**Teks Sumber**:
——————

Kamis, 03 Juli 2014

Prabowo vs Jokowi, Priyayi vs Rakyat Jelata

Peneliti CSIS, Philips Jusario Vermonte, menyebut Pemilu Presiden 2014 ibarat pertarungan dua kubu yang tiada henti di tengah masyarakat feodal. Priyayi melawan wong cilik. Apa maksudnya?
"Kaum priyayi terganggu status quo-nya melihat orang yang bukan siapa-siapa amat populer dan mungkin saja jadi presiden," ujar Phillips dalam siaran pers yang diterima Kompas.com, Kamis (3/7/2014) malam.
Dalam perspektif feodalistik, kata Philips, kelas sosial dikategorikan menjadi priyayi, abangan, dan wong cilik atau rakyat jelata. Dari strata tersebut muncul hak, kewajiban, dan karakter yang berbeda dan cenderung timpang, yang melekat kepada orang yang berdiam di kelas-kelas tersebut.
Philips mengibaratkan pasangan nomor urut satu, Prabowo Subianto-Hatta Rajasa, sebagai representasi kelas priyayi berdasarkan paparan perspektif itu. Sementara pasangan nomor urut dua, Joko Widodo-Mohammad Jusuf Kalla, menurut dia adalah representasi kelas wong cilik.
Menurut Phillips, saat ini "perang" kian sengit bahkan tiada akhir. Dia pun berpendapat kalangan priyayi dapat melakukan apa saja demi mencegah wong cilik berkuasa. Sebaliknya, ujar dia, kalangan wong cilik hanya bisa menepis dan menyusun strategi lagi.
Jokowi, kata Phillips, "dihajar" kanan-kiri dengan pernyataan-pernyataan yang merendahkan martabat. "Sebagian besar bukan dari elite sang rival, memang. Namun dari tangan-tangan lainnya yang boleh jadi sengaja dibuat demi mempertahankan status quo," ujar dia.

——————

**Data yang Disediakan**:
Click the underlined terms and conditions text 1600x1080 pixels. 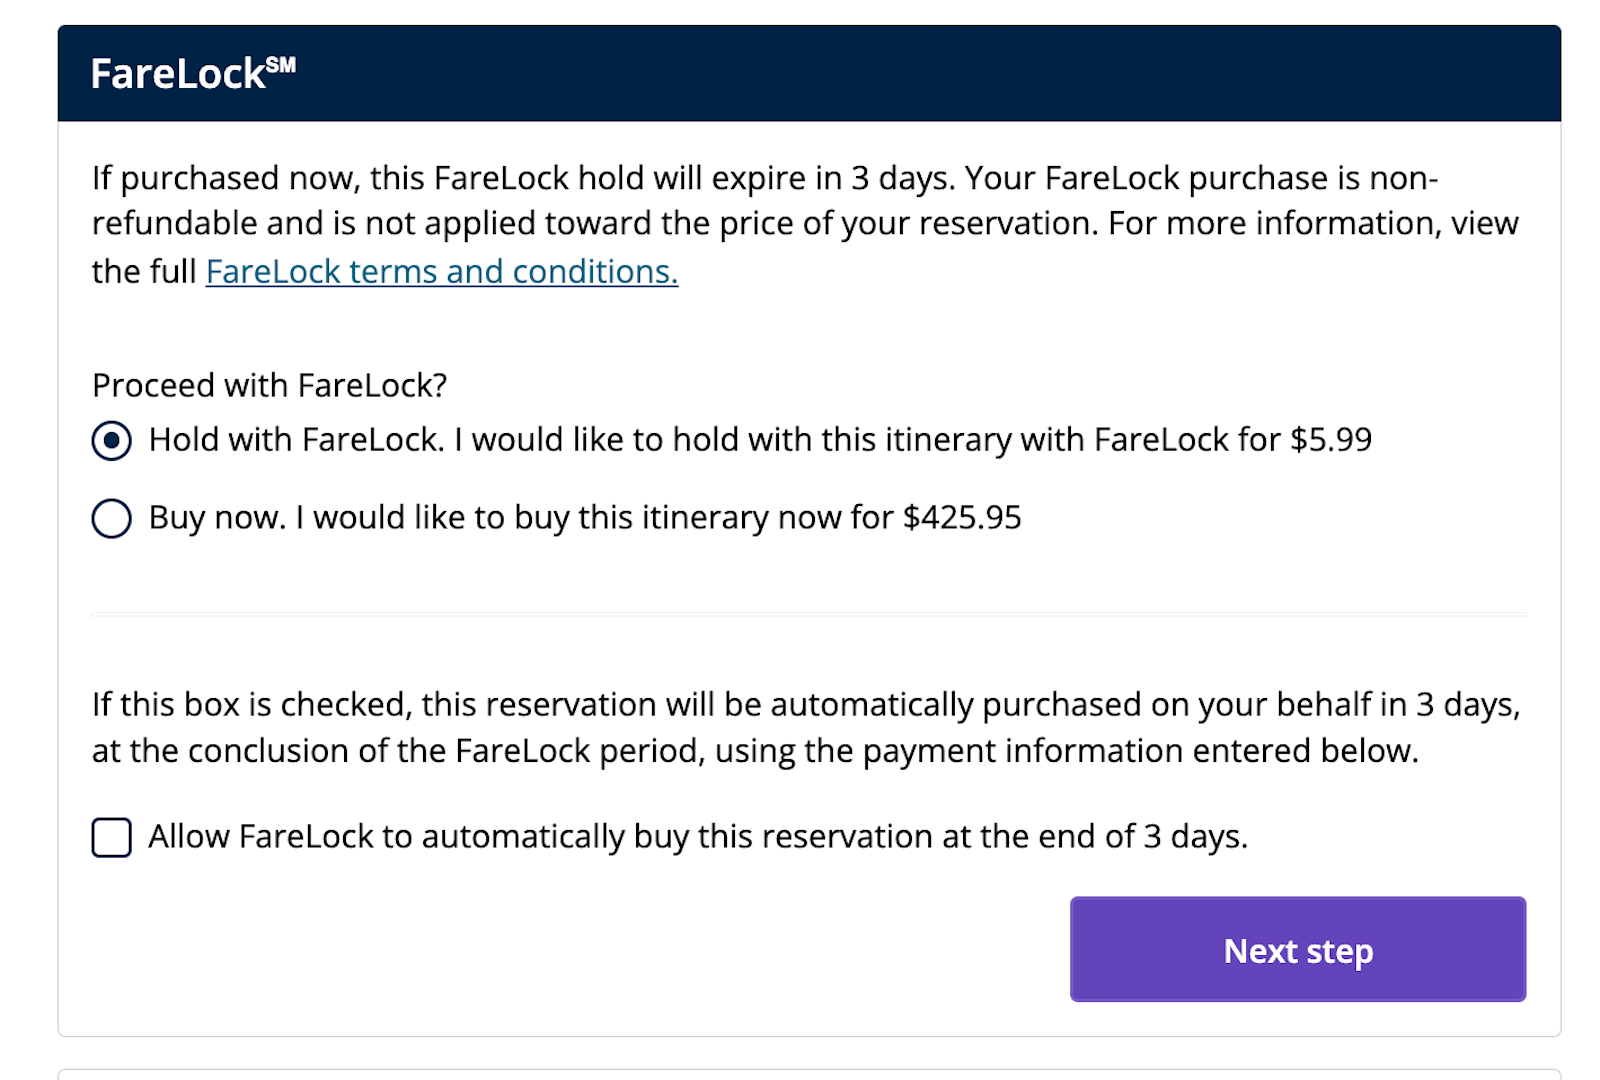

——————

**Tugas Latihan**:
Lanjutkan artikel tentang Prabowo dan Jokowi sebagai priyayi melawan rakyat jelata, mulai setelah kalimat terakhirnya. Data tersebut merupakan bahan tersendiri dan tidak berkaitan dengan artikel.

**Jawaban Latihan**:
Phillips berpendapat tak ada yang bisa dilakukan Jokowi selain fokus pada upaya meraup suara sebanyak-banyaknya untuk mendapatkan kemenangan. Upaya itu, sebut dia, termasuk menyasar kaum priyayi sebagai target pemilihnya.
Meski demikian, Philips melihat kaum terdidik yang disasar Jokowi lewat debat di televisi dan beragam cara kampanye itu tetap berpendapat upaya itu tak pernah cukup. "Lihat saja reaksi mereka-mereka yang punya pemikiran feodal. Menghina penampilan fisik, cara bicara," lanjut dia.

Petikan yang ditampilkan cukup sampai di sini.